- _LATIHAN_
Salin persis bagian teks tentang Nashiruddin Thusi di antara "Diantara pemikiran-pemikirannya yakni" dan "hari pengadilan (Qiyamat).", termasuk keduanya.

- _HALAMAN_
---------------
NASHIRUDDIN THUSI
Seorang intelektual dan filosuf
terkenal di masa Hulagu Khan Orang yang berjasa membangun observatorium sebagai
upaya penelitian astronomi, lembaga yang disejajarkan dengan baitul hikmah di
Baghdad dan di Mesir. Nama lengkapnya Abu Ja’far Muhammad ibnu Muhammad
al-Hasan Nashir al-Din al-Thusi al-Muhaqqiq lahir di Thus Khurasan. Ia ahli
matematika, astronomi, optik, geografi, filsafat, musik, dan mineralogi.
Membangun observatirium di masa Hulagu Khan. Di timur ia dikenal sebagai
filosuf dan di barat di kenal sebagai ahli matematika dan astronom. Sebagai
seorang filosof tentunya ia mempunyai beberapa hal pemikiran yang mendalam.
Diantara pemikiran-pemikirannya yakni antara lain :
1.
Metafisika
Metafisikanya terdiri atas dua bagian:
a.
Ilmu
ketuhanan ( ‘Ilmi Ilahi), mencakup persoalan ketuhanan, akal, jiwa dan hal-hal
yang berkaitan dengan hal tersebut, seperti kenabian (Nubuwwat), Kepemimpinan
spiritual (Imamat), dan hari pengadilan (Qiyamat).
b.
Filsafat
pertama (Falsafah ula), meliputi alam semesta dan hal-hal yng berkaitan dengan
alam semesta. Termasuk dalam hal ini ilmu pengetahuan tentang ketunggalan dan
kemajemukan, kepastian atau kemungkinan, esensi atau eksistensi, kekekalan atau
ketidakkekalan.
Bagi Thusi, Tuhan tidak perlu
dibuktikan secara logis. Eksistensi Tuhan harus diterima dan dianggap sebagai
postulat, bukannya dibuktikan. Mustahil bagi manusia yang terbatas untuk
memahami Tuhan Di dalam Keseluruhan-Nya, termasuk membuktikan eksistensi-Nya.
2.
Jiwa
Menurut
Thusi, jiwa merupakan substansi sederhana dan immaterial yang dapat merasa
sendiri. Keberadaan jiwa tidak memerlukan pembuktian. Jiwa mengontrol tubuh
melalui otot-otot dan alat-alat perasa, tetapi ia sendiri tidak dapat dirasa
lewat alat-alt tubuh. Berbagai ragam yang diterima oleh jiwa, seperti persoalan
logika, fisika, matematika dan lain-lain tidak terjadi campurbaur, dan dapat di
ingat dengan jelas. Tetu hal ini tidak mungkin terdapat pada suatu substansi
materil yang kepastiannya terbatas. Karena itu jiwa adalah substansi
immaterial.
---------------
- _INFORMASI YANG DIBERIKAN_

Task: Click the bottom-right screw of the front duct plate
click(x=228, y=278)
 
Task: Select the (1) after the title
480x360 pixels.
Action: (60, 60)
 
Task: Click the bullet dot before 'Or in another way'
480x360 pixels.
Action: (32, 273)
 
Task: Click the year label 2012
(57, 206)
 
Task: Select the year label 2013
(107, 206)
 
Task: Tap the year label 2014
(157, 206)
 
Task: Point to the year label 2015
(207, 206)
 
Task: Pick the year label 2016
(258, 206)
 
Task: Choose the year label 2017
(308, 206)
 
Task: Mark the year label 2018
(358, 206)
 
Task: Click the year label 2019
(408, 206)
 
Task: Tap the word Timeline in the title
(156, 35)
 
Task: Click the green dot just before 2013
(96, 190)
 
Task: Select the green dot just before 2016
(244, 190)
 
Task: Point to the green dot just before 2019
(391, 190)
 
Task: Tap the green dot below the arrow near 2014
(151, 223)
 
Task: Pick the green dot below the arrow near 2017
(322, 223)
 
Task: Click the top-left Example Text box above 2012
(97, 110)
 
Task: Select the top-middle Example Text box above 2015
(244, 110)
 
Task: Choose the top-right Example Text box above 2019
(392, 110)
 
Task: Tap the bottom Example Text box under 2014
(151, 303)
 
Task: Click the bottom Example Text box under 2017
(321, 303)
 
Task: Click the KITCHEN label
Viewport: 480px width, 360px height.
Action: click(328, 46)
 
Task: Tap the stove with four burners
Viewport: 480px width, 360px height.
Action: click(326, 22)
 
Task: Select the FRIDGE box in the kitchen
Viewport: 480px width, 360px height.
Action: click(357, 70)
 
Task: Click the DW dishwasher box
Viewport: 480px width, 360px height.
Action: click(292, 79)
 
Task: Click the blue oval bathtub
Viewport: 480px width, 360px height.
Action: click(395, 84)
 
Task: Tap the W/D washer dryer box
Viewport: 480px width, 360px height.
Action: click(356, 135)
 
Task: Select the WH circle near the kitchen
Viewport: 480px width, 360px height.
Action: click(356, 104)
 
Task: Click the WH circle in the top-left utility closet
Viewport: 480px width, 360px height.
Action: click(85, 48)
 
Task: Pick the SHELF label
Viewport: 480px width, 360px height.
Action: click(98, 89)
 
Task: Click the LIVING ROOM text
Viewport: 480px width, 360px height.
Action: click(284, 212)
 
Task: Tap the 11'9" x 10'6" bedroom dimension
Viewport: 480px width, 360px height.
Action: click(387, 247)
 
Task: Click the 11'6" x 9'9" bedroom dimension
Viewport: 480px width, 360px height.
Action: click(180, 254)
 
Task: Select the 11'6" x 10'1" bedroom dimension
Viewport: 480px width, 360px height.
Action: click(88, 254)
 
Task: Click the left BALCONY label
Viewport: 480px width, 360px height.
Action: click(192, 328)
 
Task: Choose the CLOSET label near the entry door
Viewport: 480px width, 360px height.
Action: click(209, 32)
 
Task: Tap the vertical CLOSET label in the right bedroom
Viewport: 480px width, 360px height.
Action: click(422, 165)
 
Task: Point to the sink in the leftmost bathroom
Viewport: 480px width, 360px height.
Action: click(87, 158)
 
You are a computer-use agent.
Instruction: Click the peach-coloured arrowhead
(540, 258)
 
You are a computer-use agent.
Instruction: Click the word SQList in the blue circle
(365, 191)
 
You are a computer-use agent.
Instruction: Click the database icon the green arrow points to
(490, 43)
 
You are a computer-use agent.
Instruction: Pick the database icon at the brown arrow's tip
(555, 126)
---------------
- _JAWABAN LENGKAP_
Diantara pemikiran-pemikirannya yakni antara lain :
1.
Metafisika
Metafisikanya terdiri atas dua bagian:
a.
Ilmu
ketuhanan ( ‘Ilmi Ilahi), mencakup persoalan ketuhanan, akal, jiwa dan hal-hal
yang berkaitan dengan hal tersebut, seperti kenabian (Nubuwwat), Kepemimpinan
spiritual (Imamat), dan hari pengadilan (Qiyamat).